Items from a dataset:
○ ○ ○

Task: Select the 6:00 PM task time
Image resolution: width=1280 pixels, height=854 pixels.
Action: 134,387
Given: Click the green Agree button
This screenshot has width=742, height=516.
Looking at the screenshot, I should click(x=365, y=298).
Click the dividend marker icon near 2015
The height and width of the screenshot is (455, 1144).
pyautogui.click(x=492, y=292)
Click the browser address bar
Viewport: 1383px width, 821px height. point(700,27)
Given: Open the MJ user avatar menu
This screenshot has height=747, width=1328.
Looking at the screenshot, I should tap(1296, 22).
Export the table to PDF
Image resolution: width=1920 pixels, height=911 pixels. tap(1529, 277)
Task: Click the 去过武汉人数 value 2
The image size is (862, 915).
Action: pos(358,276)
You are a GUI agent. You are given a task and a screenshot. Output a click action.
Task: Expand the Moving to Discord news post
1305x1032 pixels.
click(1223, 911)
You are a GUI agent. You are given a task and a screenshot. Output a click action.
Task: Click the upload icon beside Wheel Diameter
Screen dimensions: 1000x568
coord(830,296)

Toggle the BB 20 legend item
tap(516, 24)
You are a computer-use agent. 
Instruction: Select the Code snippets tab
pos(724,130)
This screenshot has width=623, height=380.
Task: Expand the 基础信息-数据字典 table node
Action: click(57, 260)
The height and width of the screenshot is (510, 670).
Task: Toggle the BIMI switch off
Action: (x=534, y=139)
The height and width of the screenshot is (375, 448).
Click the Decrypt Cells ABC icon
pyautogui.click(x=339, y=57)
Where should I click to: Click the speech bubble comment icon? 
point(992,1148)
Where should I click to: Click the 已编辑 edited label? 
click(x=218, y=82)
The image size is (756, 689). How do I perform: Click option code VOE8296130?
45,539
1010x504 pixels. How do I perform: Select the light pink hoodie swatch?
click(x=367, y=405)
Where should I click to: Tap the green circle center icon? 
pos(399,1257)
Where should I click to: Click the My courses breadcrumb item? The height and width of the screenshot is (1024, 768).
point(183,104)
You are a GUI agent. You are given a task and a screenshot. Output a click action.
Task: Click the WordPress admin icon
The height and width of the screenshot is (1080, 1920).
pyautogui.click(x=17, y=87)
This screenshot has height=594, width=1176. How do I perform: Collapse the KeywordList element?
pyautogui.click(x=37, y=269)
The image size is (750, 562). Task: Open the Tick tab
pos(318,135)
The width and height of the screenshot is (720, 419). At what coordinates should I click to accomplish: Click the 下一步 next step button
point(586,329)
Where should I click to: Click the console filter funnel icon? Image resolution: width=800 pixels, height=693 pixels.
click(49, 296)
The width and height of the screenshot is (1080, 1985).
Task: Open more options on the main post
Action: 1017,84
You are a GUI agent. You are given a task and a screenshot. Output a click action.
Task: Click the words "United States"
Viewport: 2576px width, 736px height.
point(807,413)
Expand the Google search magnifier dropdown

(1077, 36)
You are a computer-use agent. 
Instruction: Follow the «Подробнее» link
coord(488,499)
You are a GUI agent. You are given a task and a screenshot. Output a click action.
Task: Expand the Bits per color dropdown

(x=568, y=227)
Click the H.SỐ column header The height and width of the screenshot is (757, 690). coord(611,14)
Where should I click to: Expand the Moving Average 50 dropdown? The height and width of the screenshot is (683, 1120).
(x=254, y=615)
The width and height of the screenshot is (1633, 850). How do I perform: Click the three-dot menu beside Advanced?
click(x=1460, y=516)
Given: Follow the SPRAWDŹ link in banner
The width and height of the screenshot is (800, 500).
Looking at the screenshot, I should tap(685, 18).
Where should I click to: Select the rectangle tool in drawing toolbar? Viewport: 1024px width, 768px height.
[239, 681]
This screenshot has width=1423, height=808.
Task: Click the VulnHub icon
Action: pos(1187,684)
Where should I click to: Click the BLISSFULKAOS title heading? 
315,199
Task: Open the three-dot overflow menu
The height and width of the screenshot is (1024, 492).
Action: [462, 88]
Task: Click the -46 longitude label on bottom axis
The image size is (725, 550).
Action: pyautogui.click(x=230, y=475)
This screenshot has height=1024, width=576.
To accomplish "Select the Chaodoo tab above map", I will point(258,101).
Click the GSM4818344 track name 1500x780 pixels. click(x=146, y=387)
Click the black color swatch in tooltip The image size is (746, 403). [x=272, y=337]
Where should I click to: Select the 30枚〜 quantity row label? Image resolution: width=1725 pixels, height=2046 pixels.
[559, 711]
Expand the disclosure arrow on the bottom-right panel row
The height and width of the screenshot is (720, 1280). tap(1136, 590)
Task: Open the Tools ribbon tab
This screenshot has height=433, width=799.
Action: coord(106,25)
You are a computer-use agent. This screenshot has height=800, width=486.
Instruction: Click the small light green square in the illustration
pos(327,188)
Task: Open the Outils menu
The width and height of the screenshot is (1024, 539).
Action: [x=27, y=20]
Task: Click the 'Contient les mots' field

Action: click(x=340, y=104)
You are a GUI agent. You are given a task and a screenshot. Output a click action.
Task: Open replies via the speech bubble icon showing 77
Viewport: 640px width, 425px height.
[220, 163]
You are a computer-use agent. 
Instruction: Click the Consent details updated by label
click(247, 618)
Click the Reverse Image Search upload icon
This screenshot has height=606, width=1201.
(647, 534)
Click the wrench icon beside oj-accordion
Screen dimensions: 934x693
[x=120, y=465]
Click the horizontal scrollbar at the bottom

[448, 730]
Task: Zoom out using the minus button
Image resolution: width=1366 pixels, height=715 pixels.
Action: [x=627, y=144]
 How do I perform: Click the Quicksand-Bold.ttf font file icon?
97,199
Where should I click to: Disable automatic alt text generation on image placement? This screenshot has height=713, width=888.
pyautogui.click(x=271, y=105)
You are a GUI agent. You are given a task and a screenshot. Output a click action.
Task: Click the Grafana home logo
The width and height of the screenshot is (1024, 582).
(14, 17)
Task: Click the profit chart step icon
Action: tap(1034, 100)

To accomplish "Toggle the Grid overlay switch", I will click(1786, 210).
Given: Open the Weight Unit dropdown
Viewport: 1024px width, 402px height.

○ ○ ○

WHAT TO DO: Look above for the line with "Click the black" and the line with "Task: Open the Tools ribbon tab", and reproduce exactly those two lines plus every line between, nothing more.

REPLY TO THE TASK:
Click the black color swatch in tooltip The image size is (746, 403). [x=272, y=337]
Where should I click to: Select the 30枚〜 quantity row label? Image resolution: width=1725 pixels, height=2046 pixels.
[559, 711]
Expand the disclosure arrow on the bottom-right panel row
The height and width of the screenshot is (720, 1280). tap(1136, 590)
Task: Open the Tools ribbon tab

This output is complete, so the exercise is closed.